Evaluating the Three Distillation Methods
Gentle-label distillation transfers the richest type of information as a result of the scholar learns from the instructor’s full chance distribution as an alternative of solely the ultimate reply. This helps smaller fashions seize reasoning patterns, uncertainty, and relationships between tokens, typically resulting in stronger general efficiency. Nevertheless, it’s computationally costly, requires entry to the instructor’s logits or weights, and turns into tough to scale as a result of storing chance distributions for large vocabularies consumes monumental reminiscence.
Exhausting-label distillation is easier and extra sensible. The coed solely learns from the instructor’s closing generated outputs, making it less expensive and simpler to implement. It really works particularly nicely with proprietary black-box fashions like GPT-4 APIs the place inside possibilities are unavailable. Whereas this strategy loses a number of the deeper “darkish information” current in smooth labels, it stays extremely efficient for instruction tuning, artificial knowledge technology, and task-specific fine-tuning.

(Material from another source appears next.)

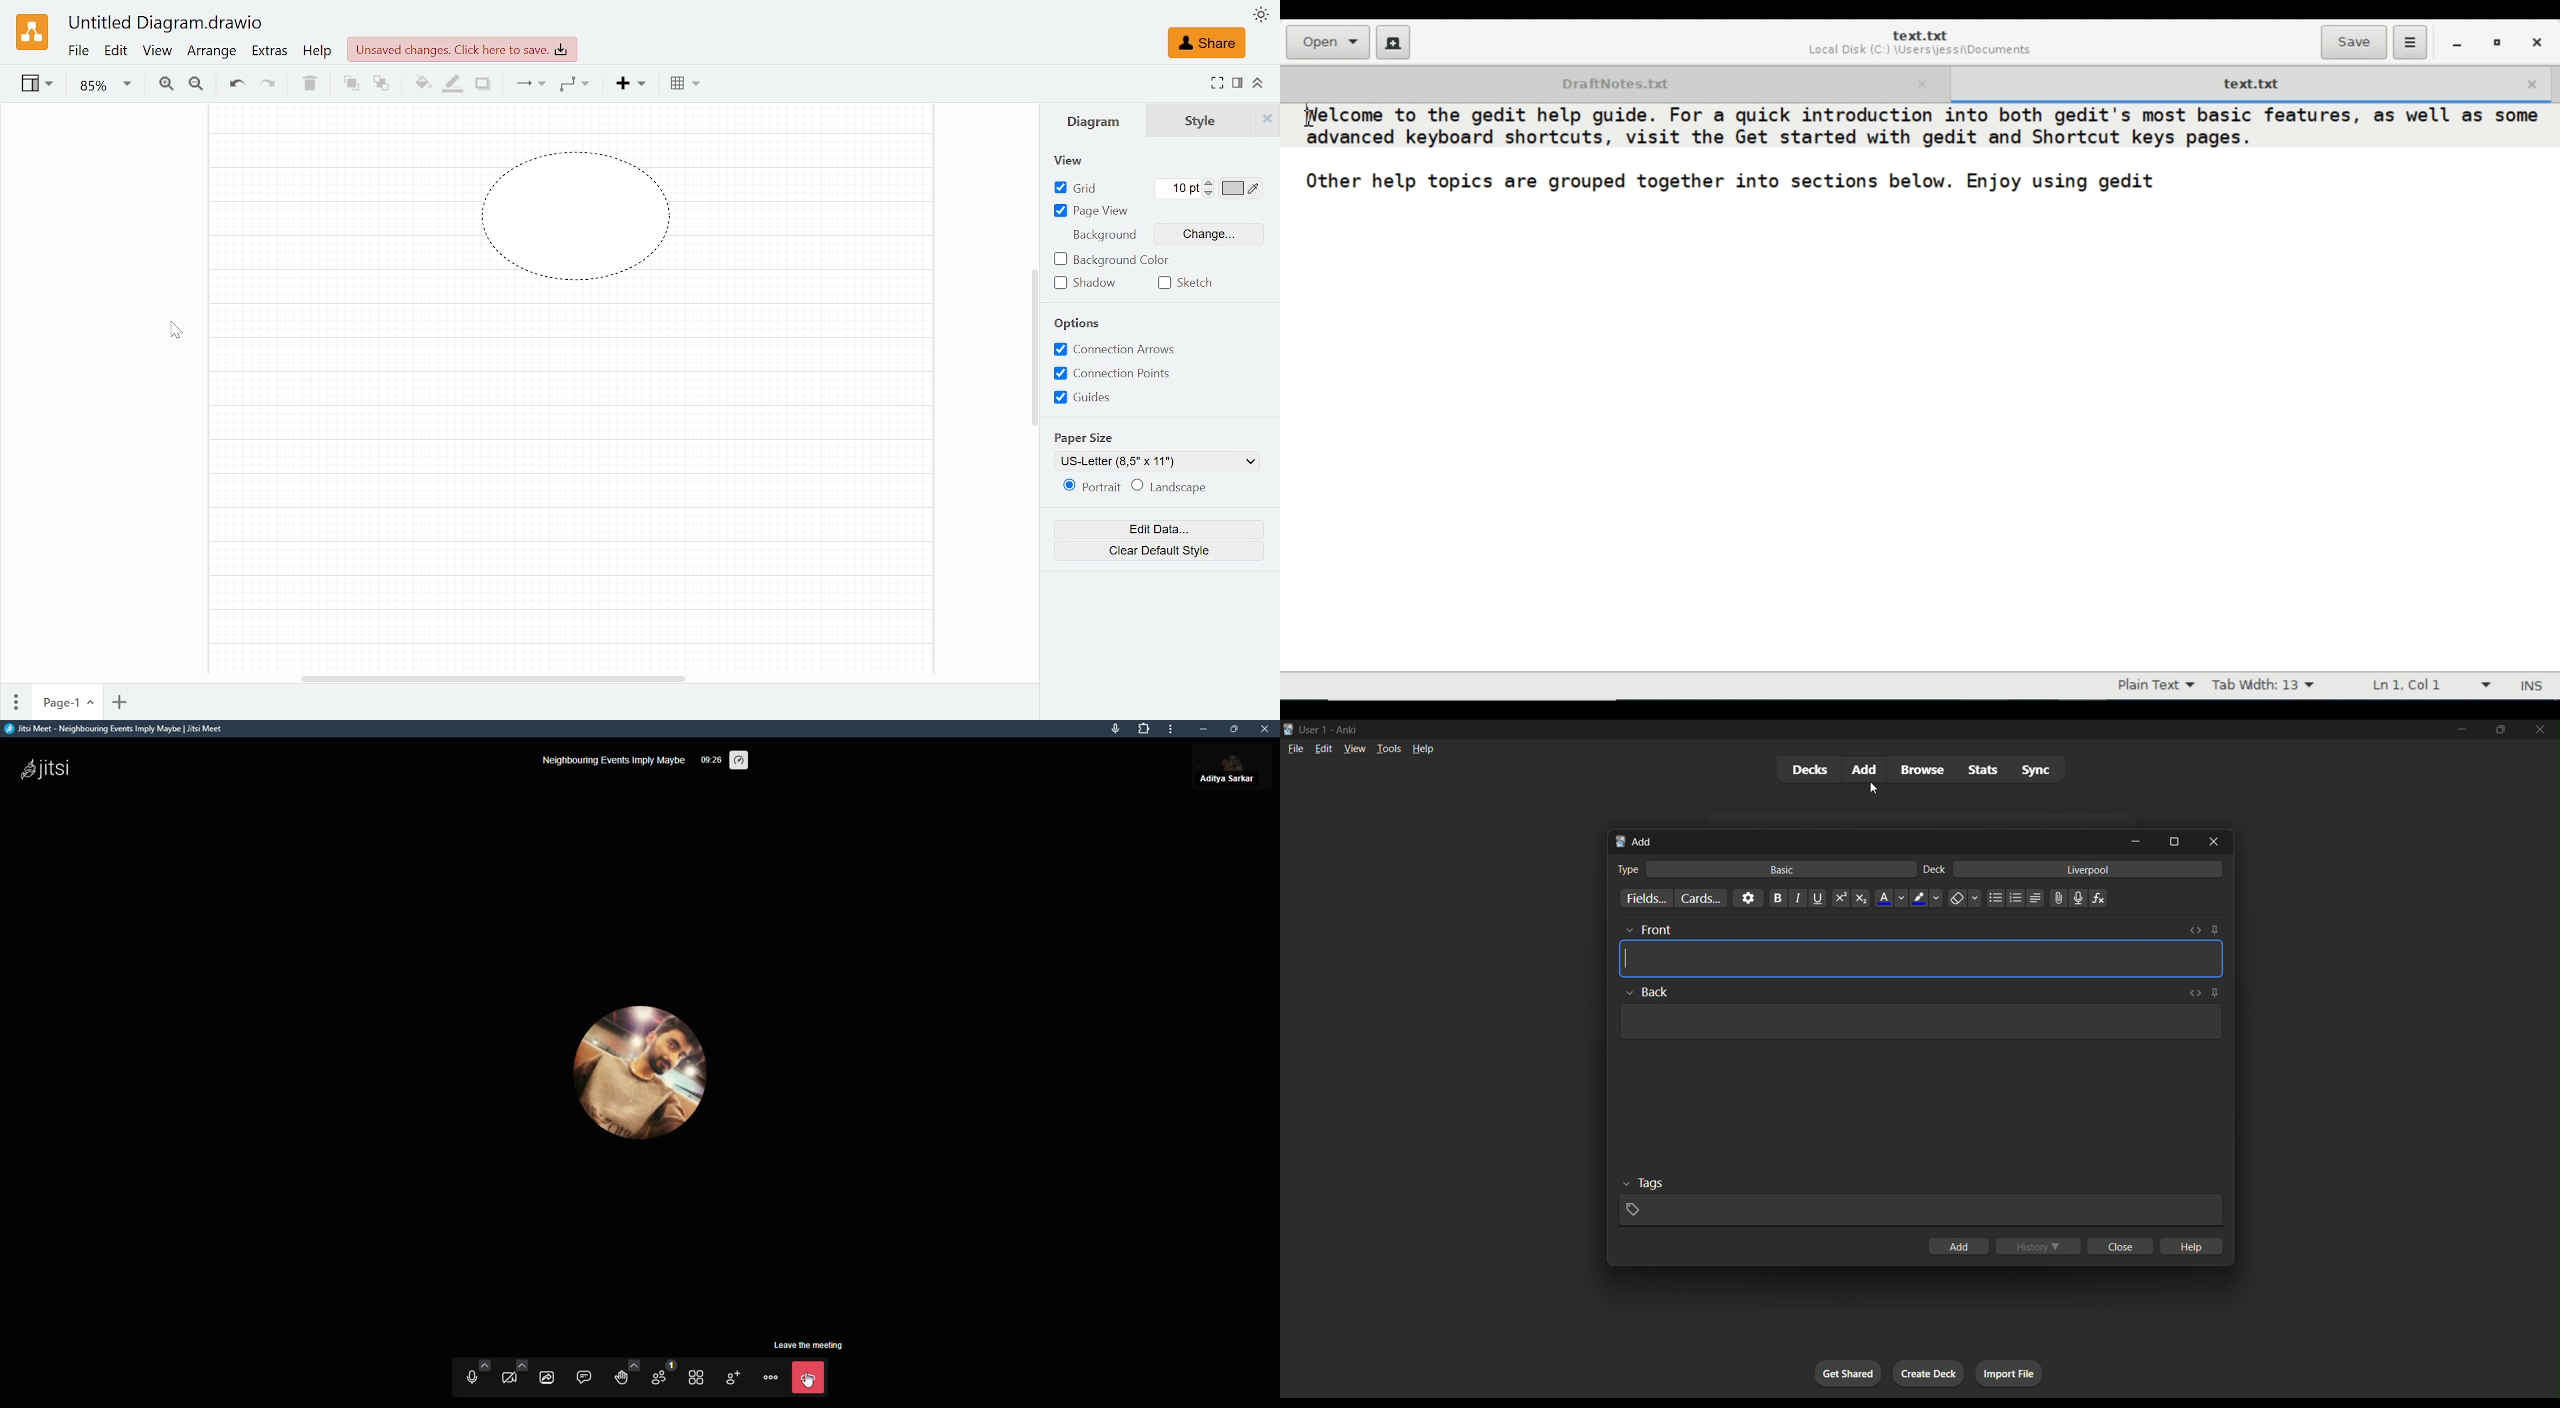 The height and width of the screenshot is (1428, 2576). I want to click on Shadow, so click(485, 83).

Co-distillation takes a collaborative strategy the place instructor and scholar fashions be taught collectively throughout coaching. The instructor improves whereas concurrently guiding the scholar, permitting each fashions to profit from shared studying indicators. This could cut back the efficiency hole seen in conventional one-way distillation strategies, nevertheless it additionally makes coaching extra complicated because the instructor’s predictions are initially unstable. In follow, soft-label distillation is most popular for optimum information switch, hard-label distillation for scalability and practicality, and co-distillation for large-scale joint coaching setups.
I’m a Civil Engineering Graduate (2022) from Jamia Millia Islamia, New Delhi, and I’ve a eager curiosity in Knowledge Science, particularly Neural Networks and their software in numerous areas.